BE-4 uses LNG over Kerosene, which is used in the Russian-made RD-180 engine due to its high efficiency, affordability and wide availability. Unlike kerosene, LNG can be used to self-pressurize its tank. Known as autogenous re-pressurization, this eliminates the need for costly and complex systems that draw on Earth’s scarce helium reserves. LNG also possesses clean combustion characteristics even at low throttle, simplifying engine reuse compared to kerosene fuels.
Apart from Blue Origin, Elon Musk-owned SpaceX has made significant strides in helping the US end its reliance on Russia.
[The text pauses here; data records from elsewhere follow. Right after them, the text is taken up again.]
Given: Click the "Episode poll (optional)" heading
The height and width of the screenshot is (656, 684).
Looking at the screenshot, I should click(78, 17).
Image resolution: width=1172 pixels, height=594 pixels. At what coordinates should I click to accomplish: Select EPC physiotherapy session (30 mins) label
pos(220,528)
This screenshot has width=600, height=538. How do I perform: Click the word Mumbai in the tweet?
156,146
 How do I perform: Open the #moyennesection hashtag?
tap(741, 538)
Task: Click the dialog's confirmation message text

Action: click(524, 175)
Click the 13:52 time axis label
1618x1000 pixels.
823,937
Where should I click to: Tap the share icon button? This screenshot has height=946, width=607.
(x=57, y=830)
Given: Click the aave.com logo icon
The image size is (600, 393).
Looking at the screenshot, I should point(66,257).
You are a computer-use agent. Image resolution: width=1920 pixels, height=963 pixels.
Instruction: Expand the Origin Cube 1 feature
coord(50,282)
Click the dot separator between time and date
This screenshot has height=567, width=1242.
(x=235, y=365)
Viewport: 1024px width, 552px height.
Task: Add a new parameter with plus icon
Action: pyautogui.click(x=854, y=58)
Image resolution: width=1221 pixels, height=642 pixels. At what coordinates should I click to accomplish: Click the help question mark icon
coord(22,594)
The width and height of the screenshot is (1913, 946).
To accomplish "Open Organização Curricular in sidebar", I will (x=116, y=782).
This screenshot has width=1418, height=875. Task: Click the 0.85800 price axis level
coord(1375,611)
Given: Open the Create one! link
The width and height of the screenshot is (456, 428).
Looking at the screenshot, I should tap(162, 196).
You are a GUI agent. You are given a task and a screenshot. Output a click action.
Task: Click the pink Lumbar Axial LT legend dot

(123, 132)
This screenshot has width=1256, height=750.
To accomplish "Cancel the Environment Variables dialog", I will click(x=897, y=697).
In a series of tweets in 2019, the SpaceX founder announced that the raptor engine achieved the power level needed for Starship & Super Heavy.
His tweet further claimed, the raptor reached 268.9 bar, exceeding the previous record held by Russian RD-180. The engine is powered by cryogenic liquid methane and liquid methane (“methalox”).
Space Cooperation At Risk
Escalating tension between the US-led West and Russia over the Ukraine crisis has threatened to derail their cooperation in space programs. Russia has announced either to reduce or cut off its cooperation and agreements with US and EU in the field of space in the past few days, seen by many as a retaliatory move.
The Russians have terminated commercial Soyuz launch operations at the European Space Agency’s launch site in Kourou, French Guiana and while the space station continues to operate in near-normal fashion for now.
Russia’s move may not have any significant impact on the US’s national security but it will definitely derail the momentum of cooperation between the two countries in the space sector, as experts have pointed out.